SLAS DISCOVERY Advancing Life Sciences ◽

10.1177/2472555218759267 ◽

2018 ◽

Vol 23 (6) ◽

pp. 561-573 ◽

Cited By ~ 7

Author(s):

Martin Winter ◽

Tom Bretschneider ◽

Carola Kleiner ◽

Robert Ries ◽

Jörg P. Hehn ◽

...

Keyword(s):

Drug Discovery ◽

High Throughput Screening ◽

Tyrosine Phosphatase ◽

Enzymatic Reaction ◽

Enzymatic Reactions ◽

Label Free ◽

Ionization Time ◽

Maldi Tof ◽

Ptp1b Inhibitors ◽

Promising Perspective

Label-free, mass spectrometric (MS) detection is an emerging technology in the field of drug discovery. Unbiased deciphering of enzymatic reactions is a proficient advantage over conventional label-based readouts suffering from compound interference and intricate generation of tailored signal mediators. Significant evolvements of matrix-assisted laser desorption/ionization time-of-flight (MALDI-TOF) MS, as well as associated liquid handling instrumentation, triggered extensive efforts in the drug discovery community to integrate the comprehensive MS readout into the high-throughput screening (HTS) portfolio. Providing speed, sensitivity, and accuracy comparable to those of conventional, label-based readouts, combined with merits of MS-based technologies, such as label-free parallelized measurement of multiple physiological components, emphasizes the advantages of MALDI-TOF for HTS approaches.

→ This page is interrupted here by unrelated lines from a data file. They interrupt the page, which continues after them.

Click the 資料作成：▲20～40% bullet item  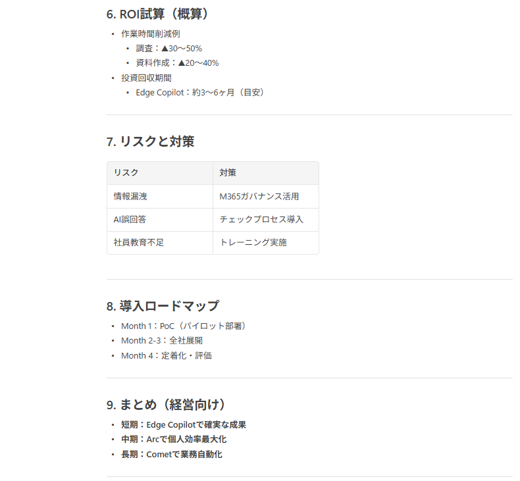(177, 63)
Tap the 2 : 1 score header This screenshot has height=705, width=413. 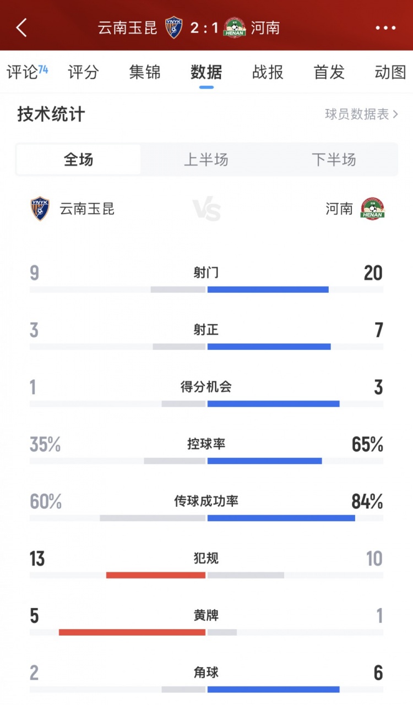(204, 28)
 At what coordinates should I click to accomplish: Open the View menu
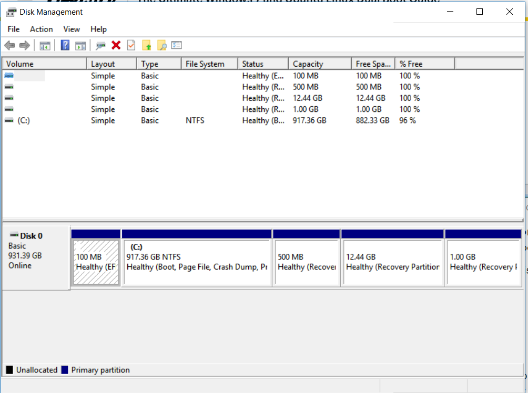(72, 29)
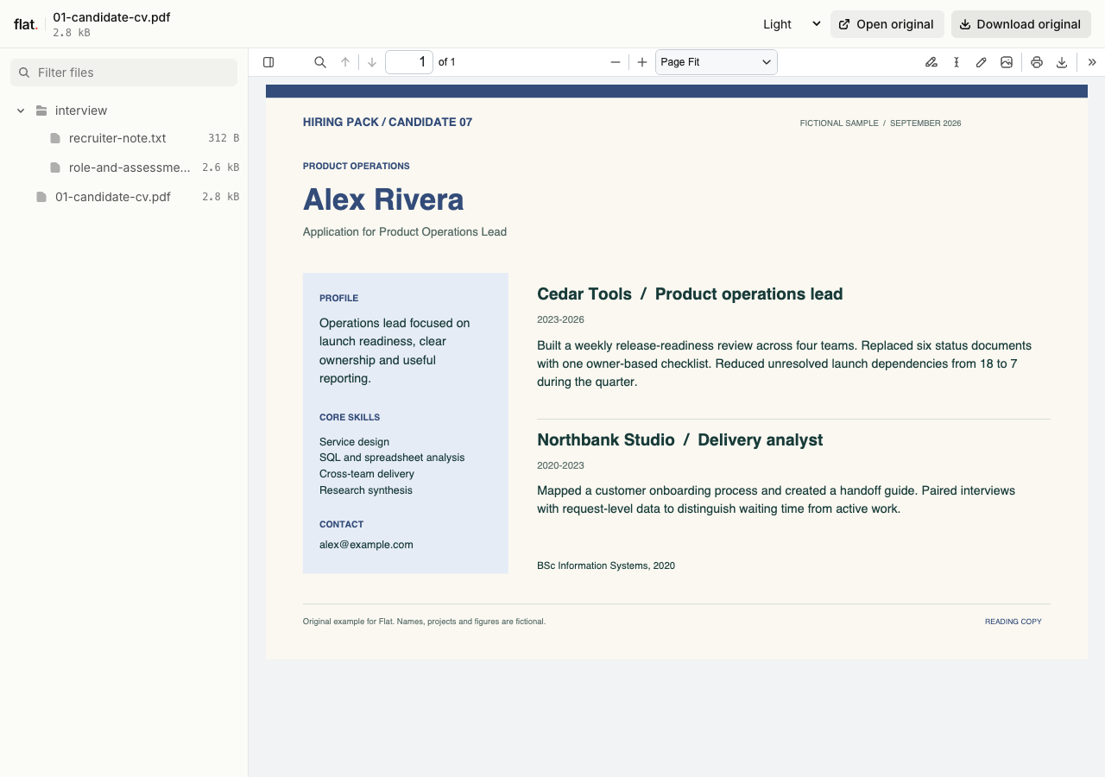This screenshot has width=1105, height=777.
Task: Go to next page arrow
Action: click(x=372, y=62)
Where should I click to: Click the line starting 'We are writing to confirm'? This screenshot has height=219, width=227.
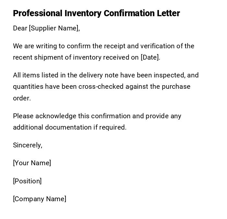[103, 46]
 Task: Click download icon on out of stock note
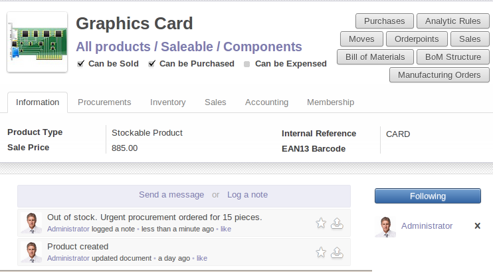[337, 223]
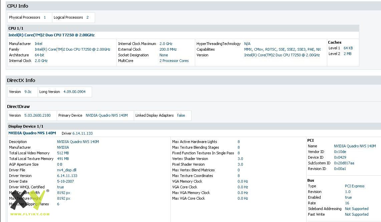Select the DirectDraw Version 5.03.2600.2180 value
The height and width of the screenshot is (222, 381).
(x=37, y=115)
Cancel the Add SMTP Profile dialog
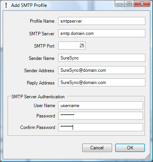This screenshot has height=162, width=153. pos(97,148)
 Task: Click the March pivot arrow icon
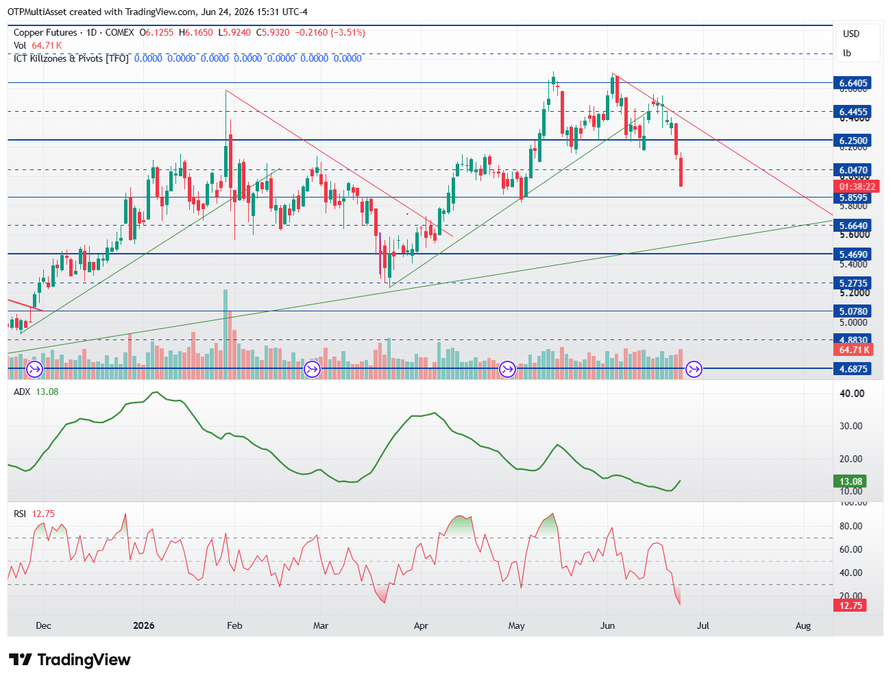point(312,370)
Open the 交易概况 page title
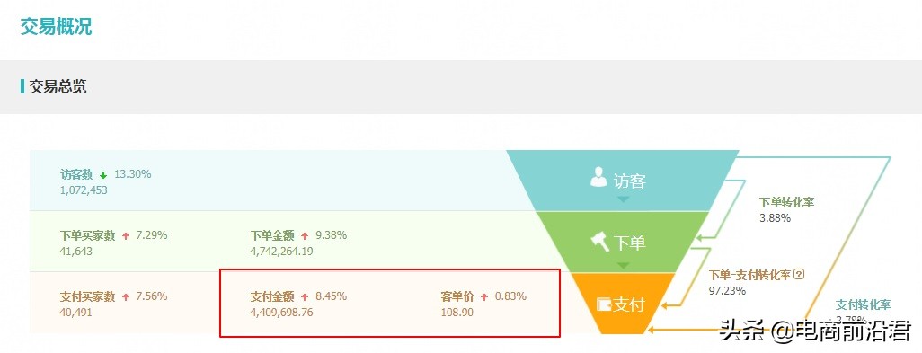The width and height of the screenshot is (922, 353). [x=57, y=26]
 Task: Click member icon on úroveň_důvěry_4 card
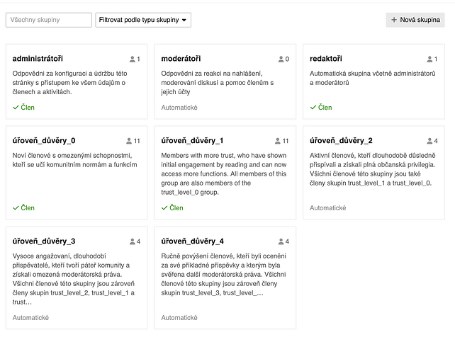pos(281,241)
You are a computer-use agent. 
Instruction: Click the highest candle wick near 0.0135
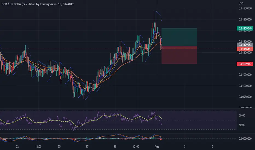154,16
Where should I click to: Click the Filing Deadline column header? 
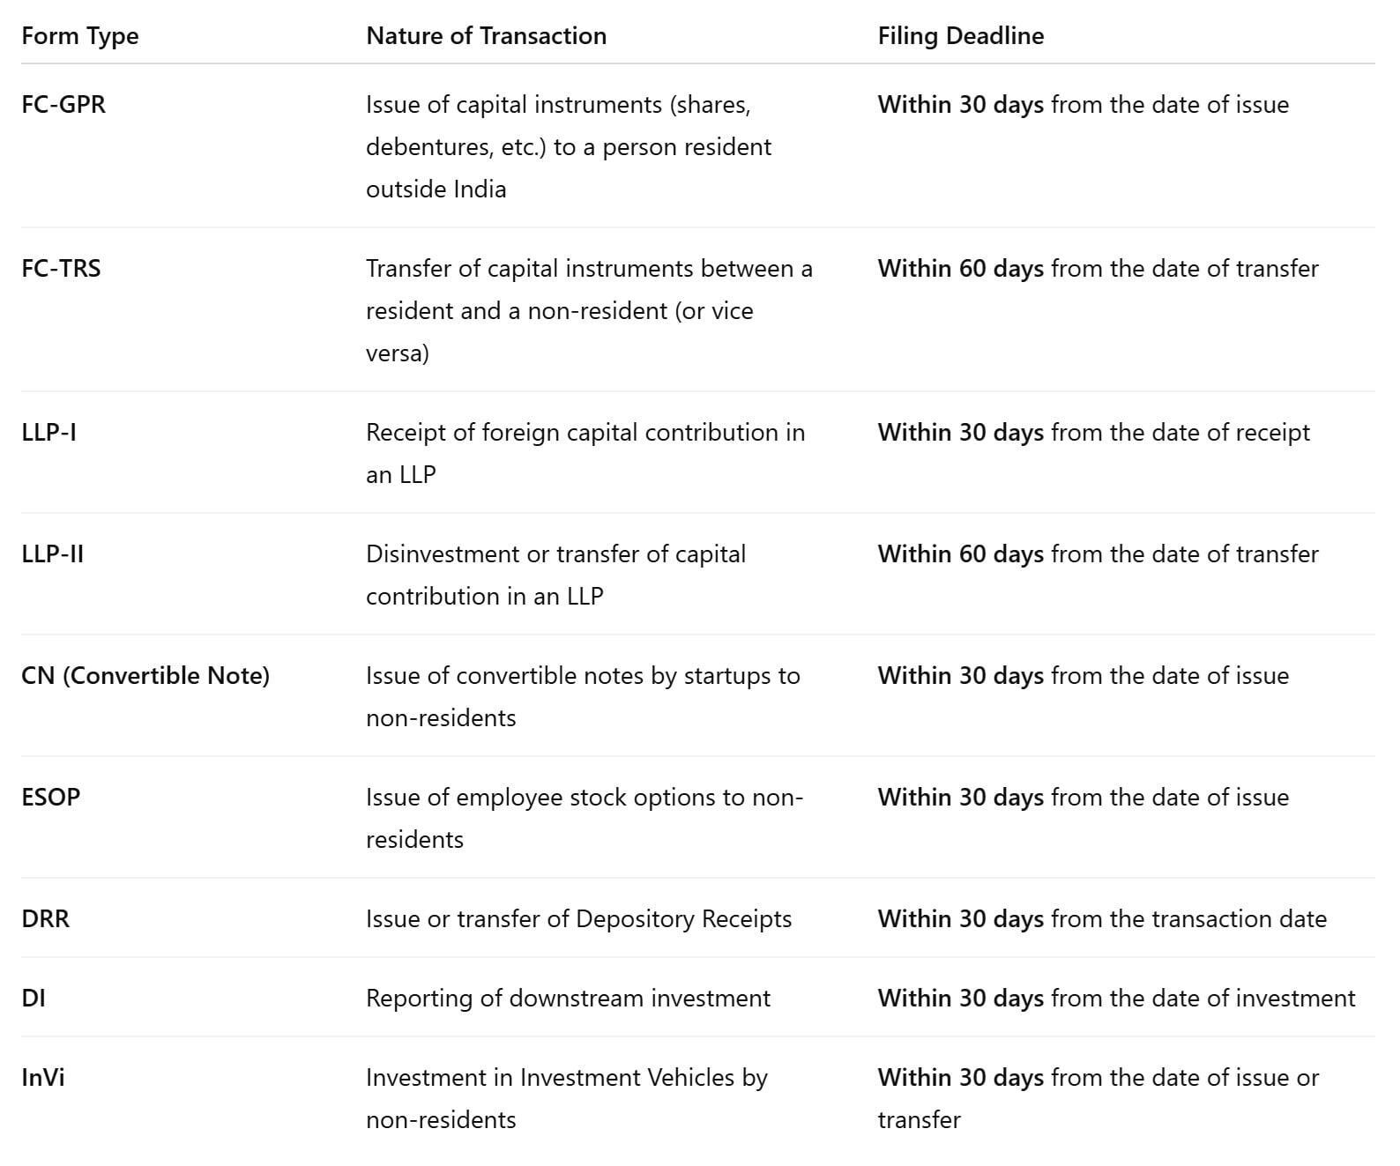point(960,36)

Here we describe the assay development for the identification of protein tyrosine phosphatase 1B (PTP1B) inhibitors. In the context of this precious drug target, MALDI-TOF was integrated into the HTS environment and cross-compared with the well-established AlphaScreen technology. We demonstrate robust and accurate IC50 determination with high accordance to data generated by AlphaScreen. Additionally, a tailored MALDI-TOF assay was developed to monitor compound-dependent, irreversible modification of the active cysteine of PTP1B. Overall, the presented data proves the promising perspective for the integration of MALDI-TOF into drug discovery campaigns.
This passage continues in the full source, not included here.